Decidme cual de estas frases os suenan bien y cuales no, a ver si coincido con vosotros:

No le enojes
No le enfades
No le hagas enojar
No le hagas enfadar


----------



## Alundra

Henrik Larsson said:
			
		

> Decidme cual de estas frases os suenan bien y cuales no, a ver si coincido con vosotros:
> 
> No le enojes
> No le enfades
> No le hagas enojar
> No le hagas enfadar


 
A mí me suenan bien todas, pero suelo utilizar "no le enfades" o "no le hagas que se enfade"....

Espero que te ayude.
Alundra.


----------



## Roi Marphille

creo que el verbo "enojar" no se utiliza tanto en castellano ibérico referente al castellano americano.


----------



## Jellby

No, "enojar" es una marca bastante clara de americanismo, como otras:

enojar = enfadar
atorar = atascar
jalar = tirar

No quiere decir que sea una palabra incorrecta, simplemente que en España no suele usarse.


----------



## Roi Marphille

Jellby said:
			
		

> No, "enojar" es una marca bastante clara de americanismo, como otras:
> 
> enojar = enfadar
> atorar = atascar
> jalar = tirar
> 
> No quiere decir que sea una palabra incorrecta, simplemente que en España no suele usarse.

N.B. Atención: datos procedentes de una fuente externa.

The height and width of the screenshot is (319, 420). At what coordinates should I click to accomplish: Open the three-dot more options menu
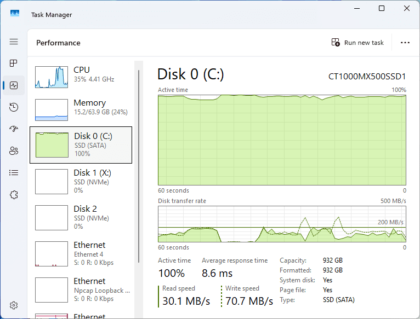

uy, me he explicado mal. Quería decir esto  . Que se puede decir y se entiende en España pero que es poco común, en América es efectívamente mucho mas común.


----------



## BTraveller

Jellby said:
			
		

> No, "enojar" es una marca bastante clara de americanismo, como otras:
> 
> enojar = enfadar
> atorar = atascar
> jalar = tirar
> 
> No quiere decir que sea una palabra incorrecta, simplemente que en España no suele usarse.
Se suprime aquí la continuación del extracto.